• [Task to carry out]:
What lines of the data hold the string "document"? Pull each one out.

*** Recorded information ***

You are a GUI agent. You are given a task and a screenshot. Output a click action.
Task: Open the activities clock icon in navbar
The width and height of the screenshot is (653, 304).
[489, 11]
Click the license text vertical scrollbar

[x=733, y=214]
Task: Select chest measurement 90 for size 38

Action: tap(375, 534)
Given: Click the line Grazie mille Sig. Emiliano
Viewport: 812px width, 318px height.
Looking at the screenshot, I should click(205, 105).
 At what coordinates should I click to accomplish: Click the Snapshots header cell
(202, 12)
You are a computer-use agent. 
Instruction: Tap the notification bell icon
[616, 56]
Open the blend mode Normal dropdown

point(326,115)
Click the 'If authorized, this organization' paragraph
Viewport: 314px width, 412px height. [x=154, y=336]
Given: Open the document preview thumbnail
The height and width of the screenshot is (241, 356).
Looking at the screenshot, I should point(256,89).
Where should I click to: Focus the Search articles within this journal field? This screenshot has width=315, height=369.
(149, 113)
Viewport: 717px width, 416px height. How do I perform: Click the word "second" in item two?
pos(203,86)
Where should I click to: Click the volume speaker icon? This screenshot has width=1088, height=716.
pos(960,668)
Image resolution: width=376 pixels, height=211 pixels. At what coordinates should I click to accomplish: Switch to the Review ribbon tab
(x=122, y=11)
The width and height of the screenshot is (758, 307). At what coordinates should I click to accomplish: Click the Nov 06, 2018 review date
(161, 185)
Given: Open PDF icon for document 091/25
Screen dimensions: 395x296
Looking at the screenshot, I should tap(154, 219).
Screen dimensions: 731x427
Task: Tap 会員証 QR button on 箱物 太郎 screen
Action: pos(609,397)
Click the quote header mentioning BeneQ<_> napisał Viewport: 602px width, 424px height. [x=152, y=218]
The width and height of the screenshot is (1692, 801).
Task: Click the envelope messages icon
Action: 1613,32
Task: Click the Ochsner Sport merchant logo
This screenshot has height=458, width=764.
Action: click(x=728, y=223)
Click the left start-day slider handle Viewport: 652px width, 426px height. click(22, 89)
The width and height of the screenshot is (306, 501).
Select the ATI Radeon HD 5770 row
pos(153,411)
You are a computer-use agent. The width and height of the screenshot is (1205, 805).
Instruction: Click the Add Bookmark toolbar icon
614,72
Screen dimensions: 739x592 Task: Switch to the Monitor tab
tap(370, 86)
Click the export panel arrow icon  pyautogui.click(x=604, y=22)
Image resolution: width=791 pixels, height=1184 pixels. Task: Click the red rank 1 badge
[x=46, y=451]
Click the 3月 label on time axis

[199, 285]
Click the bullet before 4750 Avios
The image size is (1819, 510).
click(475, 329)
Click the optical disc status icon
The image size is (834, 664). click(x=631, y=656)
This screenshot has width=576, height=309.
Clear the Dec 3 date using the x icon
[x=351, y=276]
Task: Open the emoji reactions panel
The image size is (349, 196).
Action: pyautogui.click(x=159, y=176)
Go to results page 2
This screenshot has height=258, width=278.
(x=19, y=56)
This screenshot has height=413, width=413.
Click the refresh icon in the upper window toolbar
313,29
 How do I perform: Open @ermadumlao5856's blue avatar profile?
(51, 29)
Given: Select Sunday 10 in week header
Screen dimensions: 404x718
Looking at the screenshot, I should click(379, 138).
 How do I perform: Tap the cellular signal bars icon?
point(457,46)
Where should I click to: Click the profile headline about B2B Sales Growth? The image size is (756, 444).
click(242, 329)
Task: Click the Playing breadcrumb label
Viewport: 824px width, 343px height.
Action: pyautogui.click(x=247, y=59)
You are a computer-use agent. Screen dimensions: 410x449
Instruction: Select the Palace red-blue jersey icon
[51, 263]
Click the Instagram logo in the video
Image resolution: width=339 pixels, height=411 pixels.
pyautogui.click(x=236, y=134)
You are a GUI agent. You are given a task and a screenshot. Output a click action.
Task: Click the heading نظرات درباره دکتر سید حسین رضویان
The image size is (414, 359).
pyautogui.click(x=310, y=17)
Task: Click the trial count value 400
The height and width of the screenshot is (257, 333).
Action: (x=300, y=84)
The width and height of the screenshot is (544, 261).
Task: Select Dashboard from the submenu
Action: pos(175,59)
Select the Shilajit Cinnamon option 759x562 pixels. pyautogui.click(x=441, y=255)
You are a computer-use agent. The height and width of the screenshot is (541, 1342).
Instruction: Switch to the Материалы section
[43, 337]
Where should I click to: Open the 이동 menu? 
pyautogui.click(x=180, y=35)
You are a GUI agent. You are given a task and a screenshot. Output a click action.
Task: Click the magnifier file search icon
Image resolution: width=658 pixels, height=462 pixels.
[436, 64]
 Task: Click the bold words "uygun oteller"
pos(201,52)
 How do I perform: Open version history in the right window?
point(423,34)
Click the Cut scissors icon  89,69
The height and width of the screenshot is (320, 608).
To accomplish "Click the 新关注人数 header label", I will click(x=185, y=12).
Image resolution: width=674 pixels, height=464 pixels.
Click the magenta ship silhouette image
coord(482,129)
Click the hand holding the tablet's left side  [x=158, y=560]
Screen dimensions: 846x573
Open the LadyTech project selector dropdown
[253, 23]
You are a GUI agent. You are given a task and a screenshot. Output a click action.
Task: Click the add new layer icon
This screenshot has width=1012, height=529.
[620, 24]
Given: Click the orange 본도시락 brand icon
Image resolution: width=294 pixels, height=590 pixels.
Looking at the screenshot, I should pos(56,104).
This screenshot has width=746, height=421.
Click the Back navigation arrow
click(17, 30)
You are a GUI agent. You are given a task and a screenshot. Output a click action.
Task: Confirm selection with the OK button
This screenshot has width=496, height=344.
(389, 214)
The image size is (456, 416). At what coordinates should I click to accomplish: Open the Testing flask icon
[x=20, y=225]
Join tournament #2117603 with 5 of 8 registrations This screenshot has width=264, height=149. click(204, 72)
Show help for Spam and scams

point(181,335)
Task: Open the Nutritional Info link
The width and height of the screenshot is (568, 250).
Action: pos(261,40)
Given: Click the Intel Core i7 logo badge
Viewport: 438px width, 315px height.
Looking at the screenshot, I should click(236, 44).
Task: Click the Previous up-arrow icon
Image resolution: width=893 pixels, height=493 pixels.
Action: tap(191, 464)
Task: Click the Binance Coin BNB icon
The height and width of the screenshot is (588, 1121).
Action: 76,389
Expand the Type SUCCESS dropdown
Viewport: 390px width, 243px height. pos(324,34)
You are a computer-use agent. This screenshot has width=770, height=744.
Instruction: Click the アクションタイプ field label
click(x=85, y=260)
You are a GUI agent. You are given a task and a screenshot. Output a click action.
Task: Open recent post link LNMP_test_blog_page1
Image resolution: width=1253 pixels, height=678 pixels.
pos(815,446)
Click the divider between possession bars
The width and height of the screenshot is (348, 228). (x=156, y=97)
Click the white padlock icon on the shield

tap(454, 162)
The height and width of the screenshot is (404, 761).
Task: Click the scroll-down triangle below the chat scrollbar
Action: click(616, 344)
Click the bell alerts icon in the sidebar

*** End of Recorded information ***

• [Solved problem]:
Given: Open the document preview thumbnail
Given: Open PDF icon for document 091/25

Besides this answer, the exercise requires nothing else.